One way to measure the cost-effectiveness of a procedure is to use the incremental cost-effectiveness ratio (ICER), which compares the cost differential between two therapies to the difference in the outcomes generated by the two therapies. The lower the ICER ratio, the more cost-effective the device is. When the 90-day data from the study was projected for ten years, the use of Impella was shown to be cost-effective in comparison to the U.S. cost-effectivess threshold of less than $100,000 per QALY (quality adjusted life year).

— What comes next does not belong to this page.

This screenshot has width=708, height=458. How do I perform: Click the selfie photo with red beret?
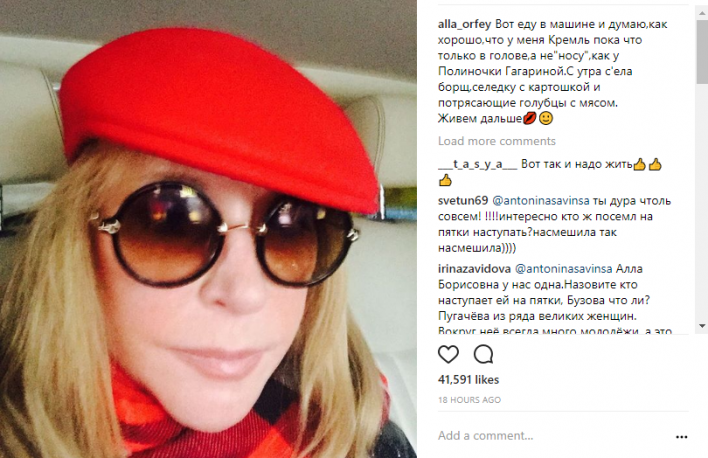click(x=208, y=229)
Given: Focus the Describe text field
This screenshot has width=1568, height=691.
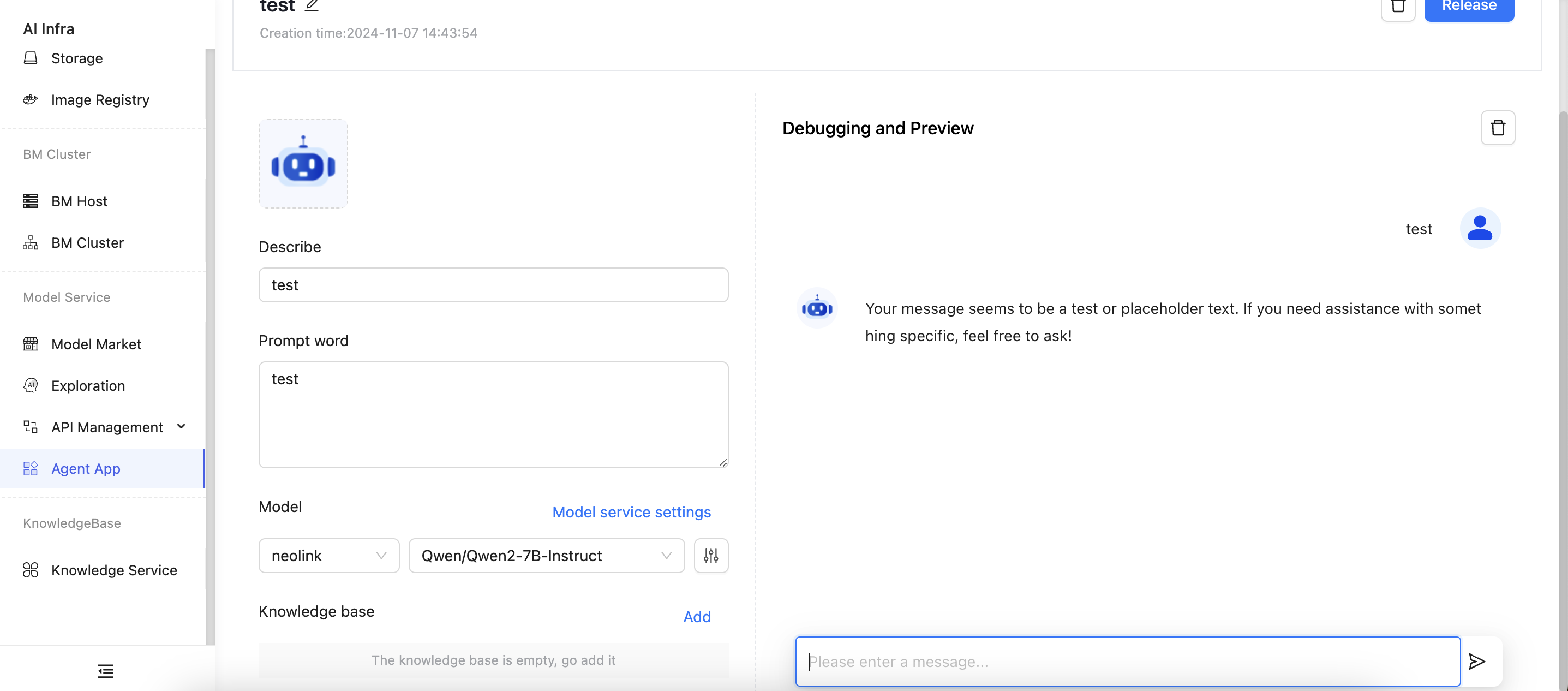Looking at the screenshot, I should (493, 285).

The incidence of heart failure in the United States has been on a steady incline since tracking of the disease first began. The American Heart Association estimated that there were 5.7 million people suffering from heart failure in the U.S. in 2011, with approximately 670,000 new cases being diagnosed each year. The increasing size of the patient pool combined with promising clinical trial results has driven strong growth in the U.S. VAD market. Before 2010, the percutaneous VAD device market was estimated to be worth nearly $19 million and was expected to grow at a CAGR of over 19% through 2017. However, the success of Abiomed’s Impella® platform has increased the market far beyond these previous estimates. In Abiomed’s fiscal year 2010, the Impella® platform sold over $50 million in the U.S. alone and exhibited increases of 61.1% and 34.4%, respectively, during its 2011 fiscal year. Current estimates for its 2012 fiscal year are $103 million. These revenues far outpaced previous estimates for this market, and the use of Abiomed’s devices is expected to be the driving force in the percutaneous VAD market in the United States. If Abiomed’s expanded launch of their Impella® platform into Japan and the release of their Symphony™ synchronized cardiac assist device is as successful as their platforms in the U.S., there is great potential for the company to drive growth in the cardiac surgery device markets in the future.

Note: The ACCF/AHA/SCAI PCI guidelines released in November incorporated Impella as Class I recommendation for Cardiogenic Shock, and a new category Class IIb for high risk PCI with the use of hemodynamic support.